◆ COMPITO ASSEGNATO A:
Disponi in una tabella Markdown le righe delle voci che vanno dall'inizio delle voci fino alla riga contenente "Action: (x=733, y=84)", estremi inclusi, con le colonne «Numero» e «Riga della voce» e senza righe vuote. Lascia fuori dalla risposta le immagini.

◆ ESTRATTO SCELTO:
--------------------------------

Metodologie

Composable enterprise: cos’è e perché è il futuro per il business

Creare un’esperienza seamless, senza interruzioni, per i collaboratori e per i clienti mettendo a fattor comune applicazioni e processi significa superare le logiche tradizionali di sviluppo e implementazione del software e puntare su soluzioni Cloud-native. Parla Giulio Roggero, CTO e founder di Mia-Platform

Pubblicato il 20 Mag 2022

Immagine di Photology1971 da Shutterstock

Molte delle aziende alle prese con la Digital Transformation si trovano davanti a un bivio: nell’ottica di abilitare processi, ambienti e sistemi in grado di evolversi rapidamente e coerentemente in funzione delle nuove esigenze di business, devono scegliere se ricorrere a soluzioni di mercato, adattandosi alle logiche del vendor e tutt’al più personalizzando qualche componente, oppure costruirle da zero, puntando su un approccio su misura tout court.

--------------------------------

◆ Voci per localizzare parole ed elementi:

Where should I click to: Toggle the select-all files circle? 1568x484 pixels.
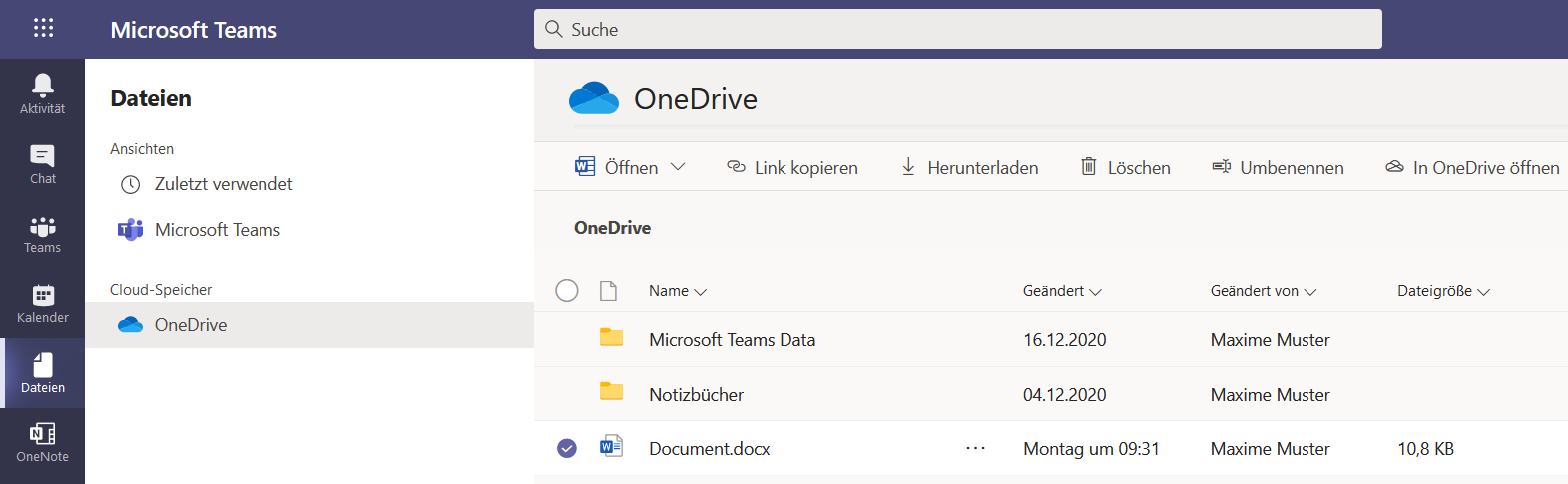pos(567,290)
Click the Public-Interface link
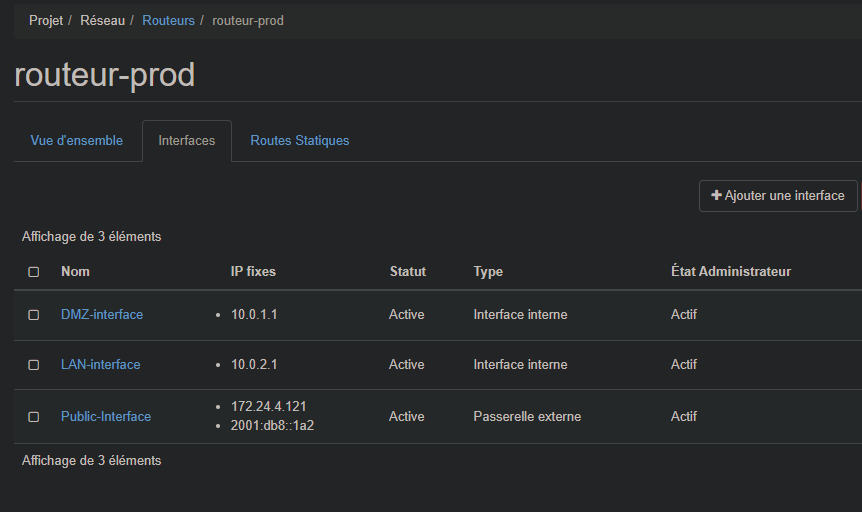 [x=106, y=417]
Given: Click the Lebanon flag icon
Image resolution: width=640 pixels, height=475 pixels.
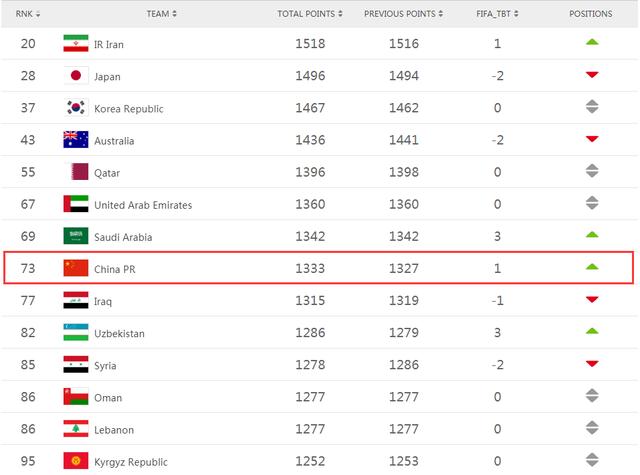Looking at the screenshot, I should coord(75,429).
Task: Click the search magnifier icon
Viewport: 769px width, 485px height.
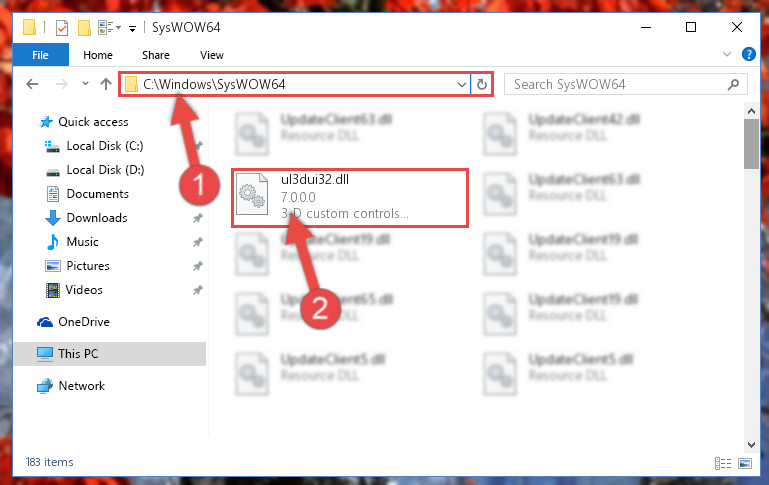Action: (x=733, y=84)
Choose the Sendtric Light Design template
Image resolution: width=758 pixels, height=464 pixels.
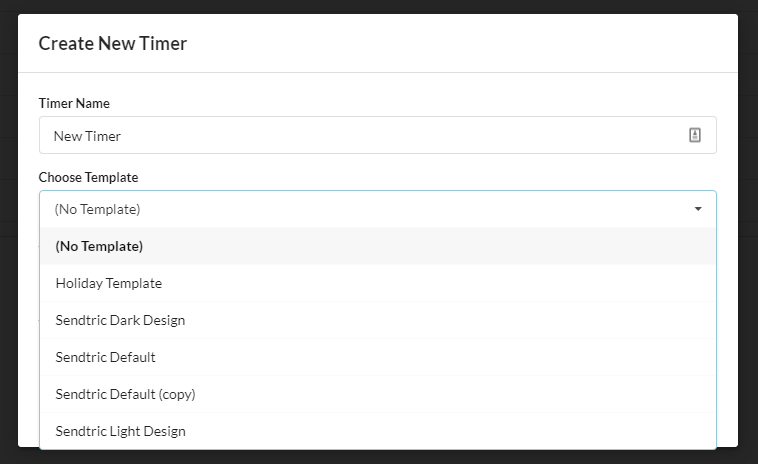(x=120, y=431)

--------------------------------

◆ COMPITO ASSEGNATO B:
Elenca ciò che, secondo l'articolo sulla composable enterprise, molte aziende vogliono abilitare perché si evolva rapidamente in funzione delle nuove esigenze di business.

◆ RISPOSTA COMPLETA A:
| Numero | Riga della voce |
|---|---|
| 1 | Where should I click to: Toggle the select-all files circle? 1568x484 pixels. |
| 2 | pos(567,290) |
| 3 | Click the Public-Interface link |
| 4 |  [x=106, y=417] |
| 5 | Given: Click the Lebanon flag icon |
| 6 | Image resolution: width=640 pixels, height=475 pixels. |
| 7 | Looking at the screenshot, I should coord(75,429). |
| 8 | Task: Click the search magnifier icon |
| 9 | Viewport: 769px width, 485px height. |
| 10 | Action: (x=733, y=84) |

◆ RISPOSTA COMPLETA B:
- processi
- ambienti
- sistemi